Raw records

☆ ☆ ☆

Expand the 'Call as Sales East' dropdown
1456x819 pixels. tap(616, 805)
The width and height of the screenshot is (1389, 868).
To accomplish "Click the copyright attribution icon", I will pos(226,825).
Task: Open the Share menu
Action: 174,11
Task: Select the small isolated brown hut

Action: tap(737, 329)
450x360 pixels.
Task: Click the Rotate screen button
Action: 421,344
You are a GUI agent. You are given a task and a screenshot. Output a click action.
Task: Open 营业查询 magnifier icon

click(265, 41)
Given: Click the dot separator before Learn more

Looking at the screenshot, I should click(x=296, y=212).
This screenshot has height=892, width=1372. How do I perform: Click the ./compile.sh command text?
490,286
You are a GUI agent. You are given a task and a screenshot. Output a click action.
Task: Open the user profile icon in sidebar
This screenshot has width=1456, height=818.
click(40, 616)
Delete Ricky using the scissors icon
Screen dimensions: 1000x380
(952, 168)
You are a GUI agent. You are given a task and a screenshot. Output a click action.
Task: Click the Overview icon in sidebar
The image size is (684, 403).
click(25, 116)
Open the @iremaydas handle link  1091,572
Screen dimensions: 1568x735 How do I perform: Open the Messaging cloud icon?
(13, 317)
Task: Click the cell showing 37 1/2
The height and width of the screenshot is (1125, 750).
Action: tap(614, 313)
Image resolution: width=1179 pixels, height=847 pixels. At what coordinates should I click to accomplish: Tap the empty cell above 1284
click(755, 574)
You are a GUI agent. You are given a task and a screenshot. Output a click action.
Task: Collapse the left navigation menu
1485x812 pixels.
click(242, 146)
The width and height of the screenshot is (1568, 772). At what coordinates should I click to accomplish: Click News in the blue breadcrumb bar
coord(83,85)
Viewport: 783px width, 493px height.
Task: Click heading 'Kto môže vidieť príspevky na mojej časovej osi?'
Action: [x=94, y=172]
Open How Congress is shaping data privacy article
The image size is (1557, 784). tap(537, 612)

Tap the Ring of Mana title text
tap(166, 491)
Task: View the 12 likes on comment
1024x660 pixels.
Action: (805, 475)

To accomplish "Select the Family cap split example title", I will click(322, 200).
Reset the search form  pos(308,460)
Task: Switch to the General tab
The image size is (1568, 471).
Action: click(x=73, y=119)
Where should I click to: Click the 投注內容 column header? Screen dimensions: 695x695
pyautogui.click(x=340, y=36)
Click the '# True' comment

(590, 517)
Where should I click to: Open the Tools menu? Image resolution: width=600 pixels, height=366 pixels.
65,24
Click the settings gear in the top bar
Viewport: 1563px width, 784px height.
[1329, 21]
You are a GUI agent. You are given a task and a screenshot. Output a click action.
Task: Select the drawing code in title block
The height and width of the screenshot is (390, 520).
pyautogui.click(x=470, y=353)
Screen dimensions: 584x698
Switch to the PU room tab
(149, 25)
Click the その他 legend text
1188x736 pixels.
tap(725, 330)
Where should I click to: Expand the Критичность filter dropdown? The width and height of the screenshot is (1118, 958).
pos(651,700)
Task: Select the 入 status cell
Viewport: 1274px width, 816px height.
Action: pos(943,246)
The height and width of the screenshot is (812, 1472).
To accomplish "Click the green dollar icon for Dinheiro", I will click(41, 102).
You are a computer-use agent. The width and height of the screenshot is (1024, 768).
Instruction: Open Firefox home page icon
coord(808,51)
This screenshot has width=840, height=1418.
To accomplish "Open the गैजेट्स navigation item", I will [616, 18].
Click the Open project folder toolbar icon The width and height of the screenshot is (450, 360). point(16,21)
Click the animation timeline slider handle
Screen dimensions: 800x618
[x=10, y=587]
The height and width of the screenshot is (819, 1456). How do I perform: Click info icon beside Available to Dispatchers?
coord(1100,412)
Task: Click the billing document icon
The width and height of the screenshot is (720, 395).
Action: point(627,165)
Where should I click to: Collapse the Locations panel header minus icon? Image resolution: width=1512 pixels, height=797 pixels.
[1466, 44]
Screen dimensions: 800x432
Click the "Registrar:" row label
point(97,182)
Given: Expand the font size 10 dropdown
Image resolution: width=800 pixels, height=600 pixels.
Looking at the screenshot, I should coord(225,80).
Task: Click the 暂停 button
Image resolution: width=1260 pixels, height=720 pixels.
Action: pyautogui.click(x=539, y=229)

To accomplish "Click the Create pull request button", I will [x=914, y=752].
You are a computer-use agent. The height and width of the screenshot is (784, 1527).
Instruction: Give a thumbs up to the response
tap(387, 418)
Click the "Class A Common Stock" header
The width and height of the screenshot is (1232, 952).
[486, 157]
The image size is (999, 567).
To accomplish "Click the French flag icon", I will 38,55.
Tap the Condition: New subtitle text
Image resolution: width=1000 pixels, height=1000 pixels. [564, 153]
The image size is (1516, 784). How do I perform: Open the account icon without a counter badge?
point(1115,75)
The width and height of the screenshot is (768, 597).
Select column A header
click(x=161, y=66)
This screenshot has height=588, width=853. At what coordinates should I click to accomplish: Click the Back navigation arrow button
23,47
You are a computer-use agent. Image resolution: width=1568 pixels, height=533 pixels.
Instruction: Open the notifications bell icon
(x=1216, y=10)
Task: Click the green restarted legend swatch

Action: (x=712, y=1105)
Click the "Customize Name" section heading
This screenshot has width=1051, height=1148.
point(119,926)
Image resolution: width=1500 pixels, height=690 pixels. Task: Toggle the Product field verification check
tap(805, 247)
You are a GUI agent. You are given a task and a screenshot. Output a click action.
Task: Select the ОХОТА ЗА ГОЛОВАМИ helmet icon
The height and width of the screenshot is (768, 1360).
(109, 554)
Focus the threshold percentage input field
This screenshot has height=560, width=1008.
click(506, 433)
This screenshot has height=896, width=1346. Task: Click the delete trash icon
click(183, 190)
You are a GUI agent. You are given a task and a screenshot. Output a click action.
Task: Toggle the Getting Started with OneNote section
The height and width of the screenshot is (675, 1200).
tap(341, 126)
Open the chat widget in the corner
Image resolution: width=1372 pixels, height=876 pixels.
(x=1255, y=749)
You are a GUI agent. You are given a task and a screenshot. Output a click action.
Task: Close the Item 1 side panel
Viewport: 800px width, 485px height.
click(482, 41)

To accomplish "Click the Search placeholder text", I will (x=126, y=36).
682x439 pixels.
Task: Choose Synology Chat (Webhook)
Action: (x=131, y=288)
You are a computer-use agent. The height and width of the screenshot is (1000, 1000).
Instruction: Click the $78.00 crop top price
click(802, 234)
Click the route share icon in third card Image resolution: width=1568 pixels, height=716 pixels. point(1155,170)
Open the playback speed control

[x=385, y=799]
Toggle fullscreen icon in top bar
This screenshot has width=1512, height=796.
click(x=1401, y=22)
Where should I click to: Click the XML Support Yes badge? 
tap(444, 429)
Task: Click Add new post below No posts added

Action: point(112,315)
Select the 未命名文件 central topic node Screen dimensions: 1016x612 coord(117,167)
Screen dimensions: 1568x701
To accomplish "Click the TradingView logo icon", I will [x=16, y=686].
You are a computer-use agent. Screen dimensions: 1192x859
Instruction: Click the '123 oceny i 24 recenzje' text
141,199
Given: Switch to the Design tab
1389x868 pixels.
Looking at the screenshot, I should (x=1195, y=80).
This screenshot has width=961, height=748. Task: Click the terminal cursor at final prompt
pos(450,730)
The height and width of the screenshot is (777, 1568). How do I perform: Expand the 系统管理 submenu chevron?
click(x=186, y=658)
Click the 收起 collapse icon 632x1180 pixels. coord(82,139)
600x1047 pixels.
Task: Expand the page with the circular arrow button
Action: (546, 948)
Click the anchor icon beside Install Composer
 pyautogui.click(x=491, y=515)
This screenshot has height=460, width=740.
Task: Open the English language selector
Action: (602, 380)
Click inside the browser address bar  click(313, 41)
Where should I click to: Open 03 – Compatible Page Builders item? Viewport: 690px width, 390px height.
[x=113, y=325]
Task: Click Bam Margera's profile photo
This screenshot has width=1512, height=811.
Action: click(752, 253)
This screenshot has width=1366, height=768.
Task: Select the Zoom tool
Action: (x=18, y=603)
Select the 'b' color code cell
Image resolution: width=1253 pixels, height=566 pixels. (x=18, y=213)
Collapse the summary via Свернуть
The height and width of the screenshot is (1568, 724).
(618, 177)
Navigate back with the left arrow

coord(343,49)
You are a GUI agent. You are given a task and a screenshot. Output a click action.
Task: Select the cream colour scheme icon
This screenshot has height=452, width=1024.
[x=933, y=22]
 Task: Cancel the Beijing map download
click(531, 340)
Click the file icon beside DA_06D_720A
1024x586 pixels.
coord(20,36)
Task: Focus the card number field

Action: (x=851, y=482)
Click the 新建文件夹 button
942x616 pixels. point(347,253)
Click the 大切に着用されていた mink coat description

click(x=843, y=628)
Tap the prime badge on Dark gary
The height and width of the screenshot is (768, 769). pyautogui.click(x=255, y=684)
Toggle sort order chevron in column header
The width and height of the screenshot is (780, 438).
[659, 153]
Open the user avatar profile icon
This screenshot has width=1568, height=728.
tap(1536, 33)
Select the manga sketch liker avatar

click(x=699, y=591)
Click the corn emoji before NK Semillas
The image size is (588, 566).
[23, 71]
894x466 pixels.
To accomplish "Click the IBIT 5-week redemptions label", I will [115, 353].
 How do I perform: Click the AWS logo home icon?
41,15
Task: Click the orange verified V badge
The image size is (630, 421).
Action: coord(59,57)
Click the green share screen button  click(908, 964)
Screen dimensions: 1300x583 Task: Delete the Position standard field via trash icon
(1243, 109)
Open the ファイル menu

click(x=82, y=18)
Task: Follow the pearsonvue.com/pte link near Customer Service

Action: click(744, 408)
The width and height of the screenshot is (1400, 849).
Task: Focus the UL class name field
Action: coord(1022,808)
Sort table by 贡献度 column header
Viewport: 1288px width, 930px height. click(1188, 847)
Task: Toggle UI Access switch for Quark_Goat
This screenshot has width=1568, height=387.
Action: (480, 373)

☆ ☆ ☆

**The task**
Turn everything in the listing from the line containing "is (1000, 1000)." down to the line containing "click(x=1401, y=22)", both included, into a numbered list. Skip any blank lines.

**Solution to this problem**
1. You are a computer-use agent. The height and width of the screenshot is (1000, 1000).
2. Instruction: Click the $78.00 crop top price
3. click(802, 234)
4. Click the route share icon in third card Image resolution: width=1568 pixels, height=716 pixels. point(1155,170)
5. Open the playback speed control
6. [x=385, y=799]
7. Toggle fullscreen icon in top bar
8. This screenshot has width=1512, height=796.
9. click(x=1401, y=22)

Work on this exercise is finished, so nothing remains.